Smith does his best to be funny via innuendo.
The editor says that the series was a commercial success, and it had to have been, because a few months later we get Dirty Pair II:
And Warren’s artwork has improved considerably in his months off. His linework is no longer vomit inducing, and his characters start looking more consistently Japanese-ish.
His profiles have become works of sheer horror, though. Instead of looking like cute manga girls, they look like genetic mix-ups. Perhaps somebody had an accident involving cat DNA while doing some splicing. I don’t know, but it’s horrific.
A person writes in to express his disdain for the comic; especially the “hard-edged ‘tough’ slutty American-style art”. He may be having some kind of personal problems he’s working through. I mean, what sane person would be denigrating comic book artwork in so strong terms?!?

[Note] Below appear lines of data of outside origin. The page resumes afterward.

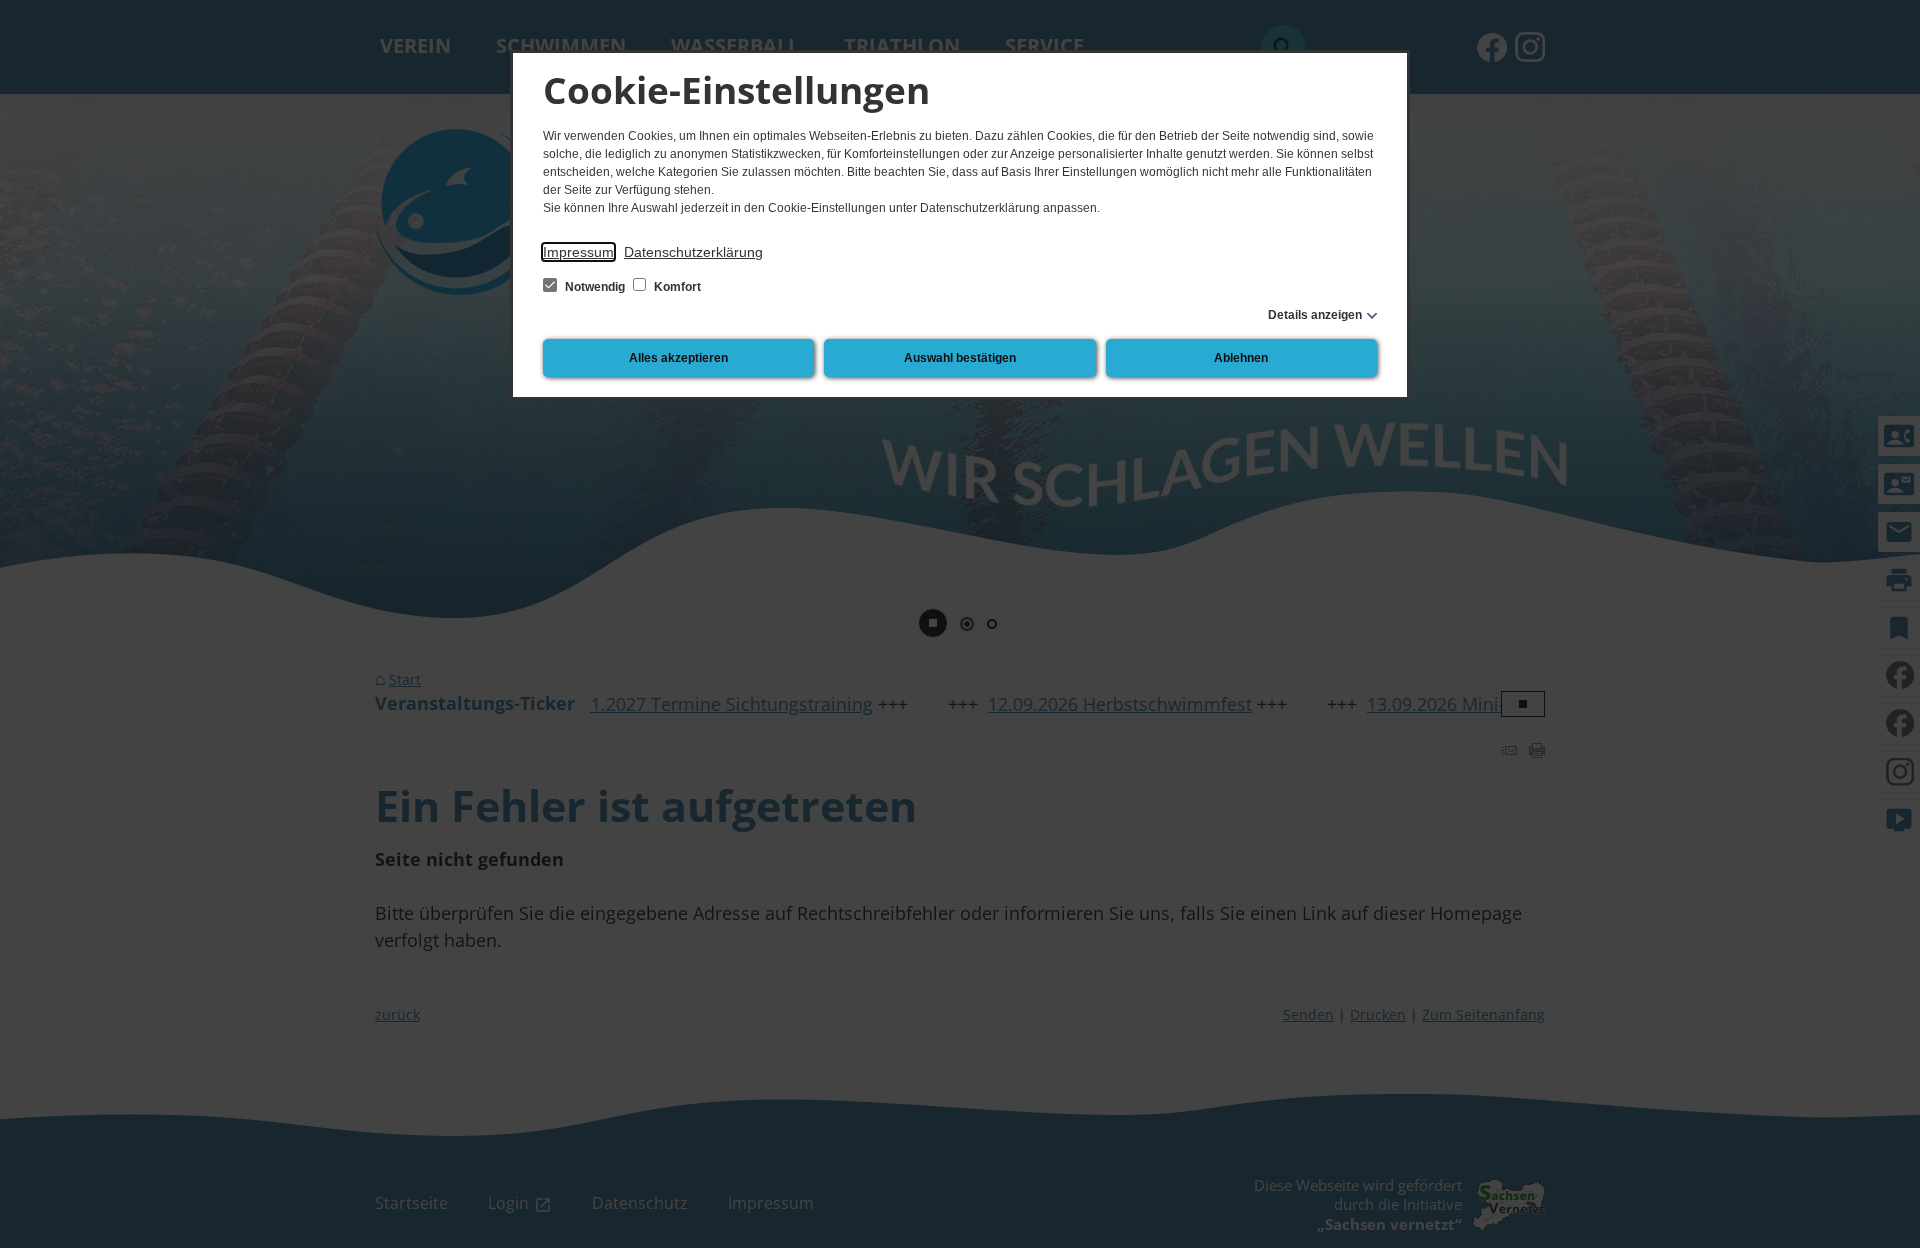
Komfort (676, 287)
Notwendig (595, 287)
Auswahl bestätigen (960, 358)
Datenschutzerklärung (693, 252)
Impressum (578, 252)
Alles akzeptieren (678, 358)
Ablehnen (1241, 358)
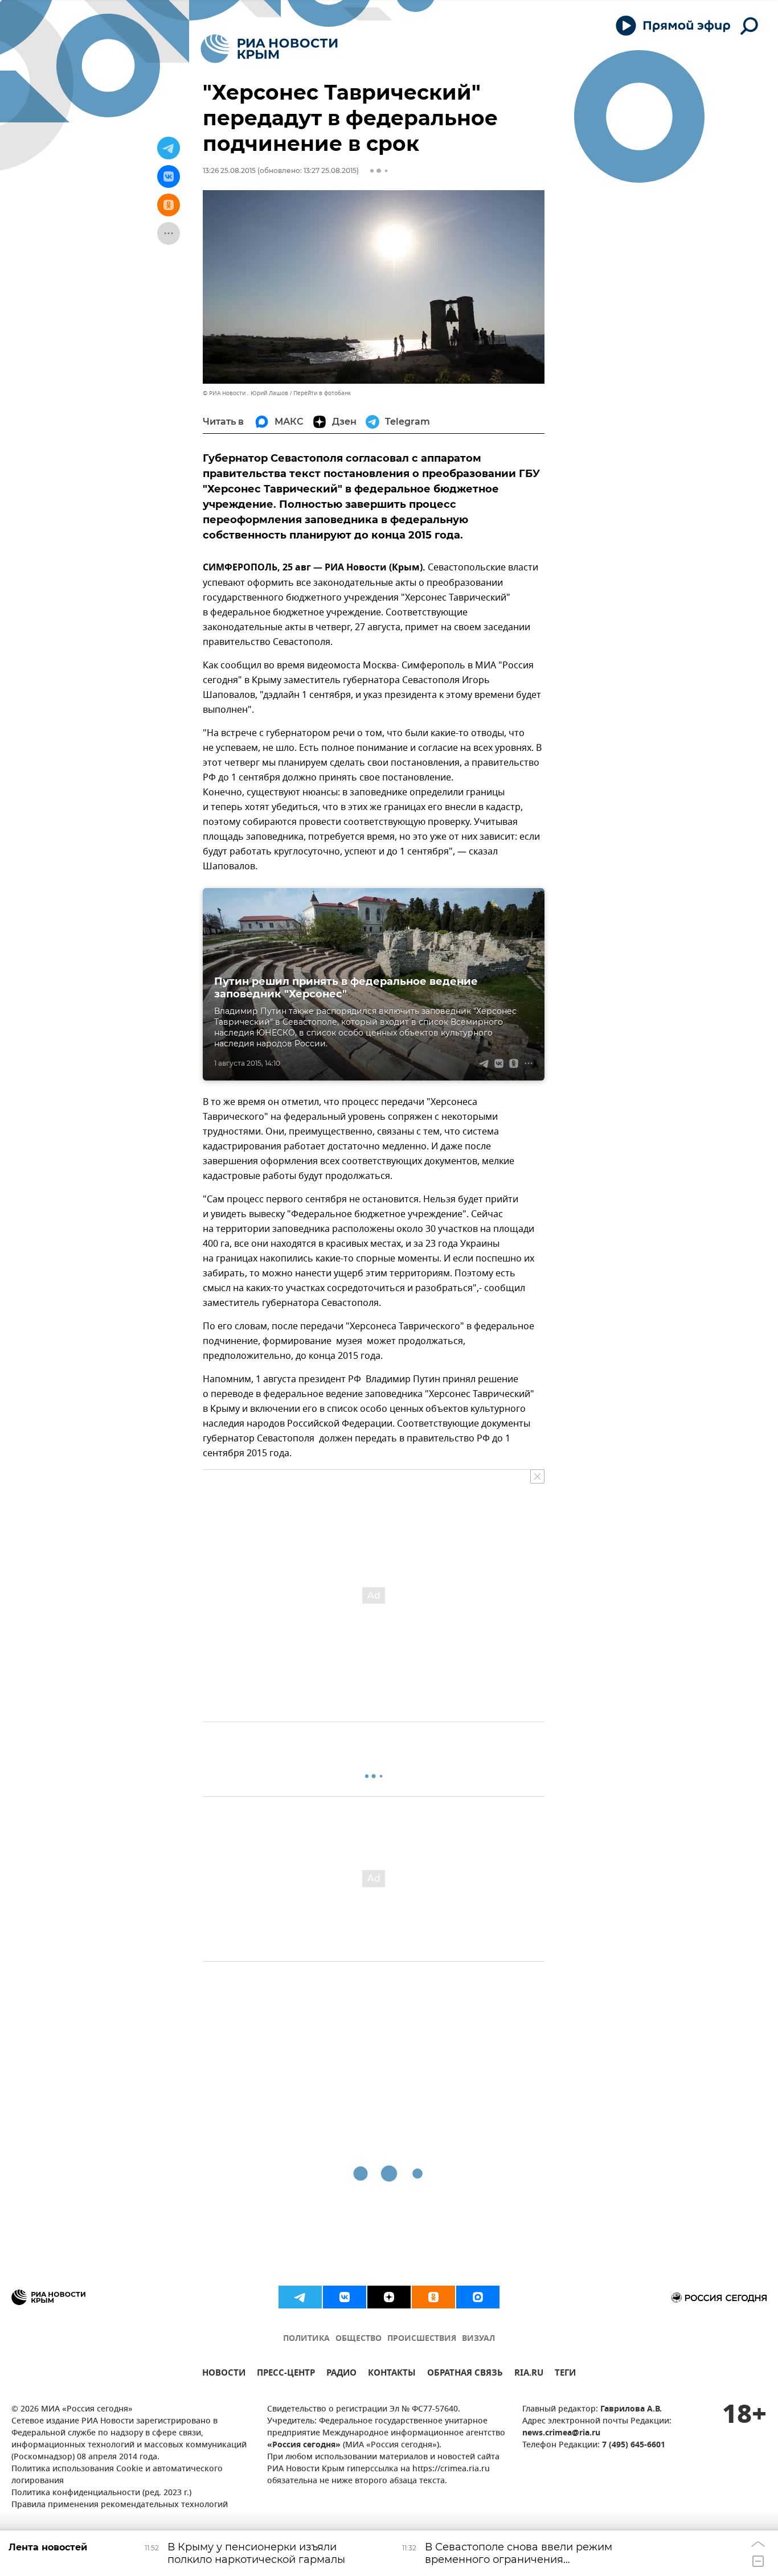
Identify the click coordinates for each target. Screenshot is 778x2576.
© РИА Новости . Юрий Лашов (245, 393)
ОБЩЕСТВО (358, 2338)
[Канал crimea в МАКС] (477, 2297)
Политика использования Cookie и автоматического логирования (117, 2475)
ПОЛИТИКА (306, 2338)
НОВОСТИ (223, 2374)
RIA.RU (528, 2374)
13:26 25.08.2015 (229, 170)
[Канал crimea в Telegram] (300, 2297)
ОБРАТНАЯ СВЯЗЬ (465, 2374)
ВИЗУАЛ (478, 2338)
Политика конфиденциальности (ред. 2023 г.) (101, 2493)
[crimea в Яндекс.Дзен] (389, 2297)
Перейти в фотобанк (322, 393)
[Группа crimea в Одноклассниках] (433, 2297)
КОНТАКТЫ (392, 2374)
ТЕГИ (565, 2374)
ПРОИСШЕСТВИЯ (421, 2338)
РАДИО (341, 2374)
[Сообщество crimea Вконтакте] (344, 2297)
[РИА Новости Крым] (269, 48)
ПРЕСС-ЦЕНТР (286, 2374)
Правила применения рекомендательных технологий (119, 2505)
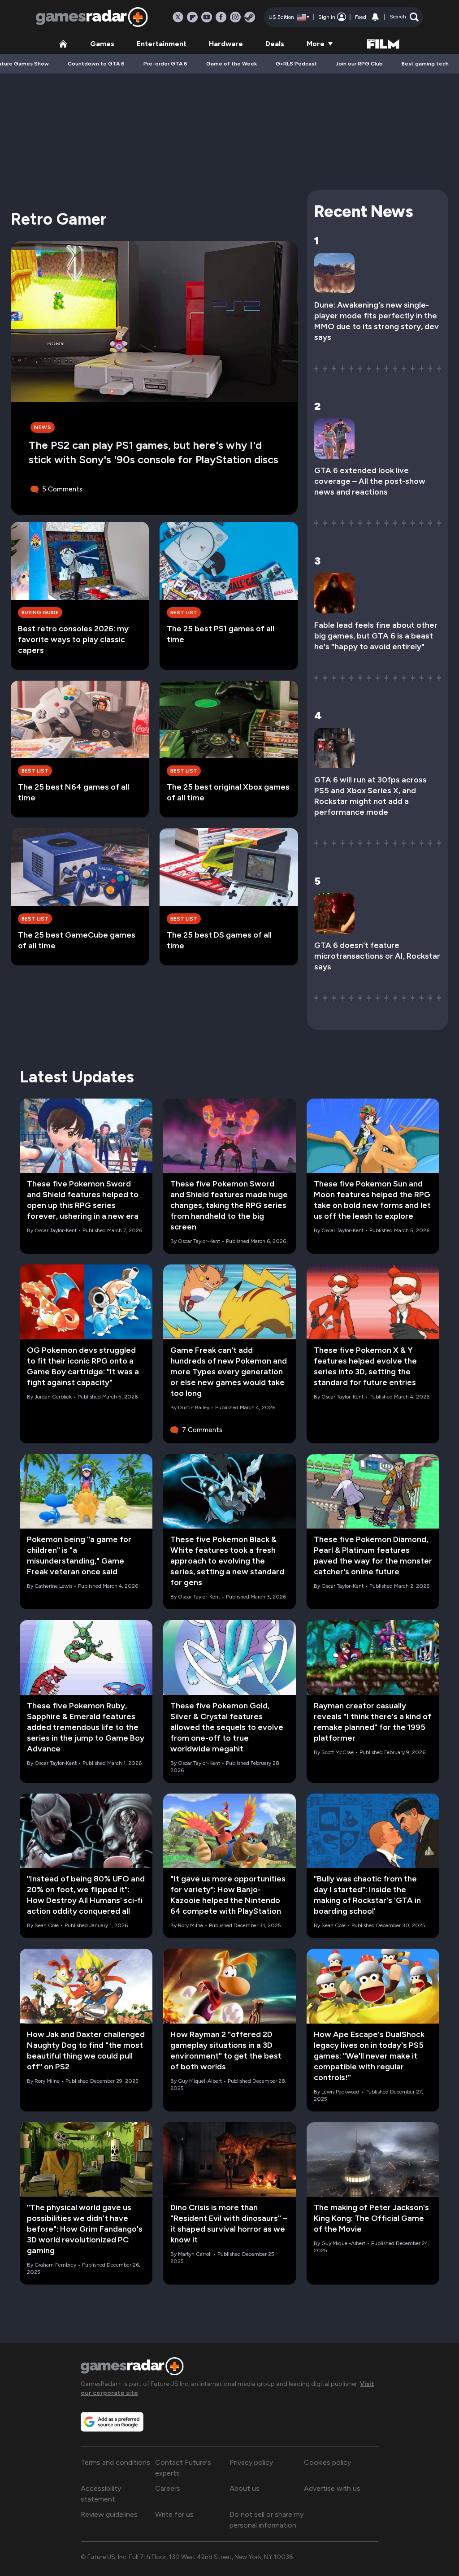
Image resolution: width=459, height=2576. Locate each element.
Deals (274, 43)
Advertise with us (332, 2488)
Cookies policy (327, 2462)
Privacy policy (251, 2462)
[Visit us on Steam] (249, 17)
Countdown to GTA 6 (96, 64)
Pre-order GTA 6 (165, 64)
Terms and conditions (115, 2462)
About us (245, 2488)
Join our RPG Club (359, 64)
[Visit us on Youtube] (206, 17)
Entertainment (161, 43)
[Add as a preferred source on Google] (112, 2422)
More (316, 43)
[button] (404, 17)
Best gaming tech (425, 64)
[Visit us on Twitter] (178, 17)
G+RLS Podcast (296, 64)
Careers (167, 2488)
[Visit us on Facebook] (221, 17)
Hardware (226, 43)
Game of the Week (231, 64)
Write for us (174, 2514)
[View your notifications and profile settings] (375, 17)
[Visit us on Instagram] (235, 17)
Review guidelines (109, 2514)
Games (102, 43)
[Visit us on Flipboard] (192, 17)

Issue three is confusingly labeled as “1 of 5” on the cover…
And the fourth issue is labelled “4 of 4”. I think at this point editor Fred Burke didn’t really give a shit, and he left soon afterwards.
We also start getting recap pages, which is nice… Especially since these comics were printed on a pretty lethargic schedule. Reading the indicia (which may not be accurate either), it took nine months to get the five issues out.
A reader writes in to express concern about the direction Eclipse is taking: Mostly reprints and not much new, original material.
This is an amusing artefact. General Products (how’s that for a name) were apparently a huge Japanese shop that opened up a branch in San Francisco around this time, and took out an ad in Dirty Pair. A few of the letters had been mentioning General Products (before they opened that shop), so that seems like a good idea.
Oh, what was the second Dirty Pair arc like to read? Tedious. It’s not funny and it not exciting, and it’s not fun to look at.
So I had no hopes for the third series.
But… but… Whaaa? It cannot be!
Between the two series, Warren has completely overhauled his art style. It now looks stylish, slick and very Japanese-inspired. It’s not just the sexy girls, but pretty much everything.
And the writing! It’s funny! What happened!
Just look at the crazy design for those battle robot suits! With the huge windows to show off the Pair’s big boobs! It’s funny! It looks weird! It’s great!
And Warren has totally mastered how to do exciting action scenes. This is from the middle of the sequence, so it probably doesn’t make a lot of sense out of context, but the Kei-jumping-and-falling-and-doing-acrobatics sequence was genuinely thrilling to read.
And did I mention that it’s actually funny now?
So somehow both Smith and Warren levelled up something furiously between the second and third arcs. I can hardly believe it’s the same creators, because the third arc is a hoot. And it even has an interesting plot, and introduces a new viewpoint character that we can relate to more easily than the Pair (who are pretty kah-razy, but in a good way).
I guess cosplay was beginning to become a thing around 1990?
Another reader writes in concerned about the future of Eclipse. He writes that there’s a rumour that Eclipse were in financial difficulties, and the editor says “pshaw”. And this was about three years before Eclipse went bankrupt, but some creators connected to Eclipse had begun publicly to complain about late payments and the like. (Alan Moore, for instance, would go on to state that he hadn’t gotten any royalties for Miracleman after the very first issue.)
“Worst of all… they’re morning people.” That is, indeed, the worst.
Look at this artwork! Just look at it!
So that was a pleasant surprise. The first two series are a drag, and the third is a hoot.
After leaving Eclipse (and suing them into bankruptcy), Smith and Warren took Dirty Pair to Dark Horse, where they published a number of mini-series during the 90s. There doesn’t seem to have been any new Dirty Pair material since… 2003?